Mustafa Kabul: The good thing is, you have all that in Aera, the decision intelligence agent.
Diego Pantoja-Navajas: I love it — and with Aera we’ll move more companies to the right of the chart, growing the percentage that go from POC to fully autonomous supply chains. Congratulations — love it.
Q: Do we need any foundational pieces — like a data lake or planning system — working well before we leverage agentic AI?
Diego Pantoja-Navajas: That’s a great question. Whole-supply-chain data foundation is, from my point of view, number one. Of course, you need the right direction and company alignment, but investing in a modern data foundation is critical. Without curated data — one single version of truth — and a fully connected data structure that brings data from structured and unstructured sources, you can’t succeed.
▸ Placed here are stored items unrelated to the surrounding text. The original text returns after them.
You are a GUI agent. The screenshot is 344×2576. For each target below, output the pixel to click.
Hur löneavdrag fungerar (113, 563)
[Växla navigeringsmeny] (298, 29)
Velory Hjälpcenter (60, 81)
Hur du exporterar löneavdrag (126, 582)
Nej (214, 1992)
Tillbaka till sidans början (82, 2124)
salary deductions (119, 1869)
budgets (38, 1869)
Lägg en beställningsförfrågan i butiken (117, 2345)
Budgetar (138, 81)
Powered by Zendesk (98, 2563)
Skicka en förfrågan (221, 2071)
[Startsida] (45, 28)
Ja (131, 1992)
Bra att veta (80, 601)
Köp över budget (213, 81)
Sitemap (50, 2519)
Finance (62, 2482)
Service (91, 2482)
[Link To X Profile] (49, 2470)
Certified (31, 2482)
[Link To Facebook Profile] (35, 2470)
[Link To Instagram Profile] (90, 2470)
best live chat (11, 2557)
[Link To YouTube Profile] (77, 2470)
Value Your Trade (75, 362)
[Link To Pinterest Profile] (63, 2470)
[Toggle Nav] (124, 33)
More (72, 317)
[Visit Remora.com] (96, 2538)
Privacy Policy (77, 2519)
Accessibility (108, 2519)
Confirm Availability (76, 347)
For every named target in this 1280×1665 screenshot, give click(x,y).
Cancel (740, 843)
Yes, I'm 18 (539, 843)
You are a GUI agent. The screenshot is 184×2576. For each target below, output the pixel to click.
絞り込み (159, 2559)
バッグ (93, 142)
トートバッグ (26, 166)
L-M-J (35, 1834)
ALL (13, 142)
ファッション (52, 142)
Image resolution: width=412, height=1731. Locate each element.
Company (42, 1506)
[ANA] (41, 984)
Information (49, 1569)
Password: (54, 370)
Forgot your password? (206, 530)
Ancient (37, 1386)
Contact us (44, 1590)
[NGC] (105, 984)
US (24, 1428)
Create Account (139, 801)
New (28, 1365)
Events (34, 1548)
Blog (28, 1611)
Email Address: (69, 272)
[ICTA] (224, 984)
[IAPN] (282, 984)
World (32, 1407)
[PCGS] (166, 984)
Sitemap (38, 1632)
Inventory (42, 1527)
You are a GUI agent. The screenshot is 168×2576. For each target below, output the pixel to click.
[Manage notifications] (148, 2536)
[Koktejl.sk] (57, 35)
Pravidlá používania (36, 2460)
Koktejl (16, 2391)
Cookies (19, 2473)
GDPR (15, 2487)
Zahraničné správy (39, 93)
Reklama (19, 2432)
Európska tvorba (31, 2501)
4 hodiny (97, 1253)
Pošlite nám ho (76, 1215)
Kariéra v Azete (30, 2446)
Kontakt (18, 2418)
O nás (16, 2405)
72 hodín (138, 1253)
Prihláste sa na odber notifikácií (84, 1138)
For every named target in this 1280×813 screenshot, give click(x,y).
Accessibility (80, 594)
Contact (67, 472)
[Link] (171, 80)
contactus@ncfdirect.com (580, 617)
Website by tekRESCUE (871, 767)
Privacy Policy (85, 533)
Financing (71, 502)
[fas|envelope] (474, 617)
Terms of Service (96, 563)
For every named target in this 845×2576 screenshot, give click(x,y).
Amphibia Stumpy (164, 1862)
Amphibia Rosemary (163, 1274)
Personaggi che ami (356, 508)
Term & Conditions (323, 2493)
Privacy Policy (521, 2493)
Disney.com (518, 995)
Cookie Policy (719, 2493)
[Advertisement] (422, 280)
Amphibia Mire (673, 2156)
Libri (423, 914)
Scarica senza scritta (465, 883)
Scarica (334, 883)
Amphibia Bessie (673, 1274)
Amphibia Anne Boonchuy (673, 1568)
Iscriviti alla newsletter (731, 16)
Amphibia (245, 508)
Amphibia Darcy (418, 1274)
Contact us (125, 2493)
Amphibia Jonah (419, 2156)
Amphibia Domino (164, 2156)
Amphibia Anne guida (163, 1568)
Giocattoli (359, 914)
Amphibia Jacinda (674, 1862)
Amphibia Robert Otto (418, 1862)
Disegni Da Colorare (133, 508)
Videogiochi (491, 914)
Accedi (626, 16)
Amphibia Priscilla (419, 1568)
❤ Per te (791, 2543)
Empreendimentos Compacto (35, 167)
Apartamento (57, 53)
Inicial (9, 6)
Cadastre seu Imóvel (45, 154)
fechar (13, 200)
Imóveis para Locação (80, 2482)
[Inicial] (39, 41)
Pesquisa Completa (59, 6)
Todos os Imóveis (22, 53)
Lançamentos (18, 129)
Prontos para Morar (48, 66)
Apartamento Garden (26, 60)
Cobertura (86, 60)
Once you think about the data foundation, you also need a semantic layer that translates tribal knowledge into a common vocabulary, and on top of that a knowledge layer that fuels our agents so they function optimally. Without that architecture, don’t waste time trying to implement an agentic solution — you’ll fail. I call it the data layer: sources, data products, semantic layer, knowledge layer. Make it number one on your to-do list as you move toward an autonomous supply chain.
Q: We’ve heard a lot about agents hallucinating. How can this be prevented in such complex reasoning?
Diego Pantoja-Navajas: Don’t try to boil the ocean. Build a north-star vision but hit minor milestones as you agentize workflows. Understand the data, reduce hallucinations, fail fast, go back, adjust, and build trust. Start small, have a solid data foundation, and be sure the agents have the right sources to execute successfully.
Mustafa Kabul: That’s fundamental. Implementing these powerful capabilities may require slower progression to understand every aspect. LLMs bring additional uncertainty. Your data foundation and deterministic agent functions must create a sandbox with validations and verifications. Work with a platform that sets the right data foundation and the right playground so LLM agents maximize their value.
Q: Don’t agents take time to execute? How will this scale?
Mustafa Kabul: The compute-intensive jobs don’t change. If you’re solving a large mixed-integer linear program in your agentic workflow, the core math still runs at the same speed. The same goes for large-scale forecasting across millions of grains with deep-learning models. LLMs add latency when processing outputs — interpreting and reasoning with inference — but inference speeds are improving dramatically. The flexibility and time efficiency gained — manual processes that took weeks become automated — cover the added latency very quickly. Yes, there’s some additional latency and maybe cost, but the benefits significantly outweigh that.
Diego Pantoja-Navajas: And the explainability the agents provide — the what and the why — adds huge value. Scaling with the right information and explainability is key, regardless of company size.